By virtue of Ministrial Order “Employment (Amendment Of First Schedule) Order 2022” gazetted on 15.8.2022, the definition of employee under the Employment Act 1955 will be amended from “Any person, irrespective of his occupation, who has entered into a contract of service with an employer under which such person’s wages do not exceed two thousand ringgit a month.” to “Any person who has entered into a contract of service” (“Amendment”). And this Amendment will come into force on 1.9.2022.

Put simply, the effect is as follows:

Previously, the protections provided by the Employment Act (i.e. work hours, overtime pay, holiday, termination benefits etc) are generally only applicable to employees with wages RM2000 and below, with some limited exceptions that apply to all employees regardless of wages (i..e maternity leave, sexual harassment etc). However, with the Amendment, the situation is now flipped. All the provisions in the Employment Act will now apply to all employees with some limited provisions not applicable to those employees with wages RM4000 and above (generally).

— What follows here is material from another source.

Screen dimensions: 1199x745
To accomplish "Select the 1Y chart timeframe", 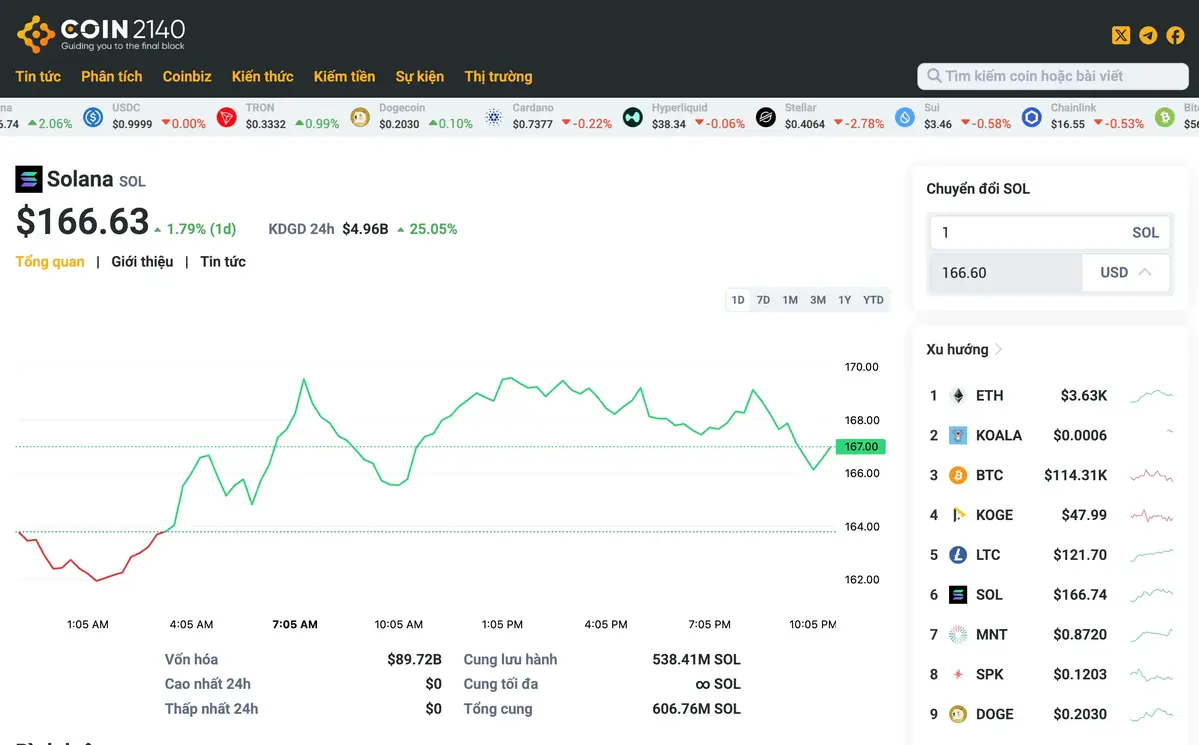I will tap(845, 299).
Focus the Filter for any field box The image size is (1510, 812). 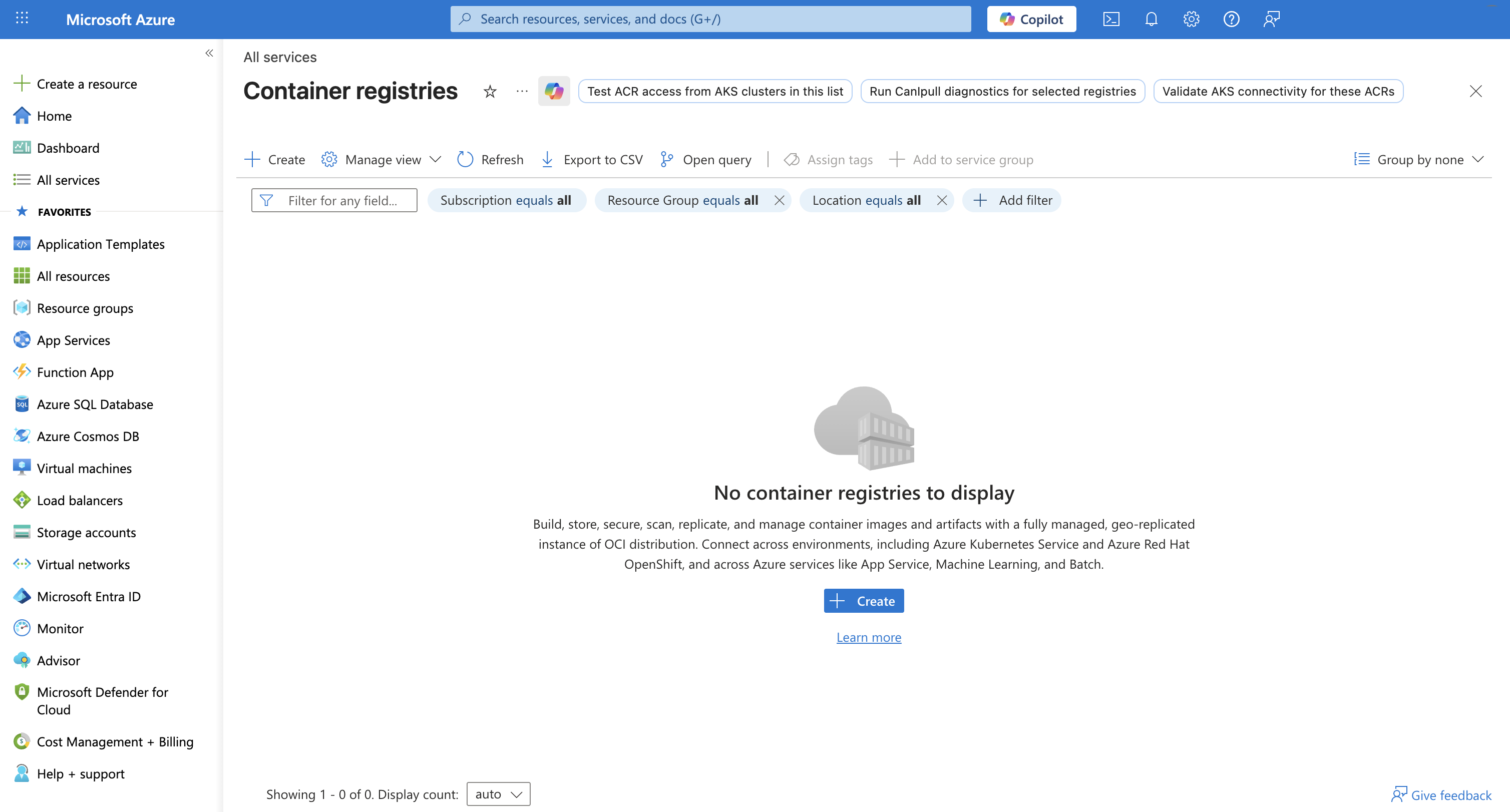pyautogui.click(x=342, y=201)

For lawyers, as long you are employed under a contract of service (which can be an oral or written contract), you will be protected under the Employment Act beginning 1.9.2022.

This means generally any associate, senior associate, or “salaried partners”, are protected under the Employment Act. You are now entitled to minimum protection on things such as paid leave, sick leave, rest days, holidays, paternity leave, and more, as provided under the Employment Act. More importantly, for lawyers earning less than RM4000, you are also entitled to overtime pay, holiday extra pay, termination benefits, and more.

For pupils, you would not be considered an employee (in my view) and it is doubtful if you’d be considered an apprentice under the Employment Act. If you’re considered an apprentice, then you’d be protected under the Employment Act as well. Previously, apprenticeship contracts have to be a minimum of 2 years thereby excluding pupillage which is only 9 months, but now the definition has been amended to be minimum 6 months and maximum 24 months. That being said, “apprenticeship contract” is defined under the Act as “a written contract entered into by a person with an employer who undertakes to employ the person and train or have him trained systematically for a trade for a specified period which shall be for a minimum period of six months and a maximum period of twenty four months in the course of which the apprentice is bound to work in the employer’s service.” Emphasis being “written contract” and “bound to work in the employer’s service”

And under Bar Council Ruling 10.09, it is specifically provided as follows:

“Save for a letter of appointment or agreement to reflect the provisions of paragraph 6 of the “Guidelines and Recommendations of Responsibilities between Masters and Pupils” issued by the Bar Council on 23 February 2022, a master shall not enter into any contract of or for service with his/her pupil.” Simply,  a master is prohibited from entering a contract of or for service with his/her pupil, and therefore, not allowed to enter into an apprentice contract without breaching the Bar Council Ruling. Moreover, some may argue that pupillage is a specific mechanism created for the admission of lawyers in Malaysia and is governed exclusively by the Legal Profession Act, and therefore, does not fall under the ambit of the Employment Act.